We specially searched the iGEM Biological Parts library for related components and picked BBa_R0085, the T7 promoter. This is a biological part submitted by Antiquity in 2005 with only basic DNA sequence information and simple text description information. This part had been improved by iGEM18_ZJU-China in 2018, and the group iGEM18_ZJU-China introduced several mutations into it and improved the yield of target genes. Our team carried out some other mutant T7 promoters, adding data from protein expression in E. coli BL21(DE3).
In addition, through literature research, we found four other new mutant T7 promoter named T7-C1~C4 promoter. We upload the DNA sequence information and basic introduction information in the registry of standard biological parts to provide more choices of protein expression in the prokaryotic system for future iGEM teams.
The T7 promoter is a sequence of DNA 18bp long and it is recognized by T7 RNA polymerase 1. It is a strong promoter in the prokaryotic system and is usually used to induce protein expression in E. coli BL21(DE3) by adding IPTG.
In order to measure the intensity of the mutant promoters, we use Enhance Green Fluorescent Protein (EGFP) as a reporter. EGFP is used as a reporter gene to study gene expression, regulation, cell differentiation, and protein localization. We used the pETD-EGFP plasmid as the PCR template and amplified gene GFP through PCR. The pET28a plasmid was digested with NcoI and BamHI enzymes, and the fragment GFP was inserted into the NcoI and BamHI sites of the pET28a vector through a one-step clone method. Then we transformed the recombinant plasmid into E. coli DH5α competent cells and coated on the LB solid plate. We inoculated the correct colony into the LB culture medium and extracted the plasmid.

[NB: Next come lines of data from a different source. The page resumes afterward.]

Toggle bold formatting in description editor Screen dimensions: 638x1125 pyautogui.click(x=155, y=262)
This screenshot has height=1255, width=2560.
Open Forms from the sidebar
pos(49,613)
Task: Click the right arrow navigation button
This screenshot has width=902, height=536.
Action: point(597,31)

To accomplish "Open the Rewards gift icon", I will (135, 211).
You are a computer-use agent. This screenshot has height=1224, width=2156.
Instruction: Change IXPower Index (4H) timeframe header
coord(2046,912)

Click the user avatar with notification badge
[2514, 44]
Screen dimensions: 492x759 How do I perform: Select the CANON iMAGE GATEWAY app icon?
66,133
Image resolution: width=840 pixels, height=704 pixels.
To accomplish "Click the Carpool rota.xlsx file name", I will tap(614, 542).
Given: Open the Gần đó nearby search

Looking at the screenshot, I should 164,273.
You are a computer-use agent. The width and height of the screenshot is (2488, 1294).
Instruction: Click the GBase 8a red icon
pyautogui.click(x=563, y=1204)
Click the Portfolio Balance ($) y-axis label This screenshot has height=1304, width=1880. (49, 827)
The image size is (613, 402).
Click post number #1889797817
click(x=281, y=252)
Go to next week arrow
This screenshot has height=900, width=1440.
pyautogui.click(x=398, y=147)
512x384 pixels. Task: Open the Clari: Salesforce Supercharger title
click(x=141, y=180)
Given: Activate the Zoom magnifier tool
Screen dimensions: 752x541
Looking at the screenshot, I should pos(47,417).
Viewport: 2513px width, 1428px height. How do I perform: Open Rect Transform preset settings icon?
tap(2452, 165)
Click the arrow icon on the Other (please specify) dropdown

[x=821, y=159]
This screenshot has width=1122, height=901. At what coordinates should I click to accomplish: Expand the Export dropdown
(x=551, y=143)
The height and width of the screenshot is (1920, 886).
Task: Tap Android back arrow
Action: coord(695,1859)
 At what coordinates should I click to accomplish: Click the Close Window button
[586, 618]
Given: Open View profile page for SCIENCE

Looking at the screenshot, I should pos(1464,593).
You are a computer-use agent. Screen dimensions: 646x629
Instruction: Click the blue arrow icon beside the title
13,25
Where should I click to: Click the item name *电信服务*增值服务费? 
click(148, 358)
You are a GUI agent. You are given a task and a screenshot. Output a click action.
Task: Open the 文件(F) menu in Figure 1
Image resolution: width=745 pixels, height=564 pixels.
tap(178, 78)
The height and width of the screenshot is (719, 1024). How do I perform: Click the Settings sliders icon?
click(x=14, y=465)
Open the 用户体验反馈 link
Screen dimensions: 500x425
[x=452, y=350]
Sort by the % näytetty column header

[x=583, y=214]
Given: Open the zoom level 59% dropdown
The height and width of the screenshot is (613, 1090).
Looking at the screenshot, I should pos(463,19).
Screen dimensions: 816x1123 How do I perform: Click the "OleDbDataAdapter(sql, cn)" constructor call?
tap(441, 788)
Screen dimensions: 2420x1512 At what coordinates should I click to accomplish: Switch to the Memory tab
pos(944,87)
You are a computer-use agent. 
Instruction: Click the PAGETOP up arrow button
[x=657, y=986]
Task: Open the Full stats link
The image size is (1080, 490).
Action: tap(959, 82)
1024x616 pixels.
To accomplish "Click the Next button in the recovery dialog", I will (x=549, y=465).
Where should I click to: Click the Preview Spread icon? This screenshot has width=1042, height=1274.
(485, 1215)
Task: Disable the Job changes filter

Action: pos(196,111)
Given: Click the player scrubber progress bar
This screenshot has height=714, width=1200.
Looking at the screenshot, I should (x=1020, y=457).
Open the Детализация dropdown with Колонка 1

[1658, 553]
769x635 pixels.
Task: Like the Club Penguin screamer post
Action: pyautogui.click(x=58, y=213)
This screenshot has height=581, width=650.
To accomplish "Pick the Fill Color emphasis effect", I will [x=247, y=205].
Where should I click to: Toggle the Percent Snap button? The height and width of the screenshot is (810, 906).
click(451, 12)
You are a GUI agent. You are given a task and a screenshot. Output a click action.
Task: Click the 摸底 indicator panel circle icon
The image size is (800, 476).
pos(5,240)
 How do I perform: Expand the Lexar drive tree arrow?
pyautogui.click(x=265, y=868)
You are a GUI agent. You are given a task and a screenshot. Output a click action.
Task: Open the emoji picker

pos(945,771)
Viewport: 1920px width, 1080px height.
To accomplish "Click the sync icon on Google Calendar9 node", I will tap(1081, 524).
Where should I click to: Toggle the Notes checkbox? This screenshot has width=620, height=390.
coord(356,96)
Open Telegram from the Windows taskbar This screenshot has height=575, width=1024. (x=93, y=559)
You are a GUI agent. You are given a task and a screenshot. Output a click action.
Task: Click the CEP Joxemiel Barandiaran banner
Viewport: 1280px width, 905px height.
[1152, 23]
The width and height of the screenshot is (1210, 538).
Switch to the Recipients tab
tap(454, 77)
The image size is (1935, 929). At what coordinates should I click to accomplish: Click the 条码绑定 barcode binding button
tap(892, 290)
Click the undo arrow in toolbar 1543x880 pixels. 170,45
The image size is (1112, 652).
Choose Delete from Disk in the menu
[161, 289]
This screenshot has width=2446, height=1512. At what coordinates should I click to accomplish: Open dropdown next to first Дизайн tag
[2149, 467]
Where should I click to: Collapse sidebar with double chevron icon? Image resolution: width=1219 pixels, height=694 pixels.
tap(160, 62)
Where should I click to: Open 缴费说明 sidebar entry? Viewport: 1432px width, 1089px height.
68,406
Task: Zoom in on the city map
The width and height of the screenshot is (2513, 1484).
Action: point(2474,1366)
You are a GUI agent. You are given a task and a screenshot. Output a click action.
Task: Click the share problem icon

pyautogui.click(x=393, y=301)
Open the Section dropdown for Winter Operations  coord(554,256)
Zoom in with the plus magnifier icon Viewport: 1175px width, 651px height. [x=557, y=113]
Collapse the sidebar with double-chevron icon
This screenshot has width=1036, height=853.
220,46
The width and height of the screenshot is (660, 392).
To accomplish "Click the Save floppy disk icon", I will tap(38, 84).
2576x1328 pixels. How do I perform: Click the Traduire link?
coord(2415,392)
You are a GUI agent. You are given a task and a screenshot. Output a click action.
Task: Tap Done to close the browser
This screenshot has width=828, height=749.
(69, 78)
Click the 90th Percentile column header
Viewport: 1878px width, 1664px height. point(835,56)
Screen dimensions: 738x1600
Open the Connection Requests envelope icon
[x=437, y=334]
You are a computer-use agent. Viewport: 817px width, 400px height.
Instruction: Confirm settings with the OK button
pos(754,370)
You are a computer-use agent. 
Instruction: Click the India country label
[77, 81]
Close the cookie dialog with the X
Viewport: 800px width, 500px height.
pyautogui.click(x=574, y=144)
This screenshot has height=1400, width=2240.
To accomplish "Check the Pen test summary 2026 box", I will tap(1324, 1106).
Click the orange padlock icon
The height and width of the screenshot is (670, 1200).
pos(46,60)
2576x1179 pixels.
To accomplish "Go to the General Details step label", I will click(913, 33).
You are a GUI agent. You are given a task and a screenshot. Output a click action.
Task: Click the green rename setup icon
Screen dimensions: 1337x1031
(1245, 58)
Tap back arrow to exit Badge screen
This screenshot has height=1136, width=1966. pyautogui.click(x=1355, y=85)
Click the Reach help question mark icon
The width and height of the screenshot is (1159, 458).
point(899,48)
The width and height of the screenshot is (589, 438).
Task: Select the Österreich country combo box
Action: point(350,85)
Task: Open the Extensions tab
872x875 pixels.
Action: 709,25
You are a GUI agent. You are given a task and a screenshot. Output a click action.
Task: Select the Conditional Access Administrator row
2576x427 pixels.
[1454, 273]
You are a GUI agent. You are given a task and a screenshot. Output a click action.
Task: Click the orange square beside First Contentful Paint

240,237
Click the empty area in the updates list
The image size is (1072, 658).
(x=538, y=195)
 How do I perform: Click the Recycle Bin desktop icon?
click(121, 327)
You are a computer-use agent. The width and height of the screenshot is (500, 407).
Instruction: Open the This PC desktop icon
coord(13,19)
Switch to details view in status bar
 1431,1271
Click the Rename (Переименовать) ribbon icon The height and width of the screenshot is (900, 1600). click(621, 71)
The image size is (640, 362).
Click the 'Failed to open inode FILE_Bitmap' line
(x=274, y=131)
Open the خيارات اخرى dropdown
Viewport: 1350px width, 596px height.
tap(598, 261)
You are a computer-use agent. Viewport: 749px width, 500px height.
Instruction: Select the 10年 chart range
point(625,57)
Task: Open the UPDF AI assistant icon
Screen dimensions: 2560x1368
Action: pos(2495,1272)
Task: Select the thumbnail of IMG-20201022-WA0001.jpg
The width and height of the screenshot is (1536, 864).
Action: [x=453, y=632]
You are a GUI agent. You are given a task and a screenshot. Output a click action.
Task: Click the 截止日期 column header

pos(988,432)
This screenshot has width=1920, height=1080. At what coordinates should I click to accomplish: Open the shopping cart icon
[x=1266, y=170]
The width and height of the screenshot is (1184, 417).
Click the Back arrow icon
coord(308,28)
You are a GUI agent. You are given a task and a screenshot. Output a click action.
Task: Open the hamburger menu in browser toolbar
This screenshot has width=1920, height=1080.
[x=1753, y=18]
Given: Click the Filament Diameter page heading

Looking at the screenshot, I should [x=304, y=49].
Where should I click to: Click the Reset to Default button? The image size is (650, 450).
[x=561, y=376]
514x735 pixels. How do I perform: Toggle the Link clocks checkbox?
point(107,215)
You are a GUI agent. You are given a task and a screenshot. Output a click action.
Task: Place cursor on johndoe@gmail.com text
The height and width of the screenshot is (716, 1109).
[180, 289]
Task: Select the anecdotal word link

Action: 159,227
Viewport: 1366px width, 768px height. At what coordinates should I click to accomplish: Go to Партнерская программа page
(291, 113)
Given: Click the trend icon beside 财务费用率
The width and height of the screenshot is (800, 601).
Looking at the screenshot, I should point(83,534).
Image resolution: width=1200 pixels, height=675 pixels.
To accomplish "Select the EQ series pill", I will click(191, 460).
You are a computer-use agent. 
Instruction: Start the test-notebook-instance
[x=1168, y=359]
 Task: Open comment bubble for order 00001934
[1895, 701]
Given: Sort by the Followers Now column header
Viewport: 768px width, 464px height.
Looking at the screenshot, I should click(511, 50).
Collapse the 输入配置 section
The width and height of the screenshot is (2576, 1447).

In order to introduce mutations into the T7 promoter, we set four different mutants, which were named C1, C2, C3, and C4. We amplified the optimal T7 point mutant plasmid by PCR using pET28a-GFP as the PCR template (Figure 1). DpnI was used to digest templates, then transformed the plasmids to E. coli DH5α competent cells and coated on LB medium plates. Next, we inoculated a mono-colony in LB medium overnight, extracted plasmids, and used Sanger sequencing to verify the successful construction of point mutations.
Figure 1. Gel electrophoresis results of target gene fragments. We transformed the plasmids into BL21(DE3), and measure OD600 and the fluorescence intensity of GFP to determine which type of T7 promotor mutant produces the most. With this method, we can easily find out which mutant T7 promoter is the most efficient to express target proteins. We incubated those four different kinds of bacteria at 37°C for 2.5h. Then we measured the intensity of the EGFP fluorescence (Figure 2). Take the average of each type of T7 promotor mutant as a group, collecting the following data.
Figure 2. validation of the four mutant T7 promoters. 
Figure 3. the intensity of the EGFP fluorescence of the strains
We calculate the A600 of different samples by dividing the average lightness by the average density. From figure 3, we can clearly find that the T7-C1 mutant promotor was the most efficient promoter. So that the promoter T7-C1 could be used to improve the yield of MCFAs in future research on producing MCFAs or other projects.
The gene ydiI (Gene ID: 946190), which is also known as menl, works as 1,4-dihydroxy-2-naphthoyl-CoA hydrolase, and it is conserved in the E. coli MG1655 genome. The E. coli thioesterase YdiI was used as the cycle-terminating enzyme, as it was found to have not only the ability to convert trans-enoyl-CoAs to the corresponding α, β-UCAs, but also a very low catalytic efficiency on acetyl-CoA, the primer and extender unit for the r-BOX pathway. In our project, we overexpressed this enzyme by cloning it into the plasmid pCDFDeut1 to produce MCFAs.
pCDFD-bktB-ydiI is a composite part that contains the key enzymes bktB and ydiI. The plasmid backbone pCDFDeut-1 is usually used for protein expression. It is designed for the co-expression of two target ORFs, and this carrier contains two multiple clone sites, and each site has a T7-lac promoter and a ribosome binding site (RBS).
The gene bktB is a β-ketothiolases that play a key role in the r-BOX cycle and is utilized in the in vivo conversion of Coenzyme A (CoA)-linked precursors such as acetyl-CoA and glycolyl-CoA into β-hydroxy acids.
BBa_K4284033 is a composite part that can be used as a plasmid backbone. we change the DNA sequence of the T7 promoter of the pET28a plasmid by site-direct mutation. In our project, we mutate the promoter to improve the yield of MCFAs, and T7-C1 showed a significant increase in the intensity of the GFP fluorescence, and can be used for future researches.